_WORK ORDER_
Filter the records, keeping every line that has the string "Supply".

_DATA LISTING_
____

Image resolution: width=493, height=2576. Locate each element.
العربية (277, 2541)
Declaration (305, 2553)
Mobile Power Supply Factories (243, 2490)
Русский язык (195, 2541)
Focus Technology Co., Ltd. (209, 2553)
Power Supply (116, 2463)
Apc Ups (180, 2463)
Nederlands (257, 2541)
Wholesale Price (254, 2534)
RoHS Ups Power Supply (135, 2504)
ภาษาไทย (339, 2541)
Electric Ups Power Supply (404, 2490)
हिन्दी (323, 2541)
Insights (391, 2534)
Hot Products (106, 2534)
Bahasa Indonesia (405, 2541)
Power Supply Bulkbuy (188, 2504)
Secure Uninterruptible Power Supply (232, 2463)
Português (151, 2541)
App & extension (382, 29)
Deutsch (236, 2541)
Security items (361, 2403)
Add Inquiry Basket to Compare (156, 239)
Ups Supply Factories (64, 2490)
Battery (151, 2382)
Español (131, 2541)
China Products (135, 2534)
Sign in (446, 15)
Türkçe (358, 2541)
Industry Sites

____

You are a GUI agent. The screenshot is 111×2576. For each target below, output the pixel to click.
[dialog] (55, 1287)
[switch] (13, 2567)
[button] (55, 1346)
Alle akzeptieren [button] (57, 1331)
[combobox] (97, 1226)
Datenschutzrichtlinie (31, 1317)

____

_SOLUTION TO THE EXERCISE_
Mobile Power Supply Factories (243, 2490)
Power Supply (116, 2463)
RoHS Ups Power Supply (135, 2504)
Electric Ups Power Supply (404, 2490)
Power Supply Bulkbuy (188, 2504)
Secure Uninterruptible Power Supply (232, 2463)
Ups Supply Factories (64, 2490)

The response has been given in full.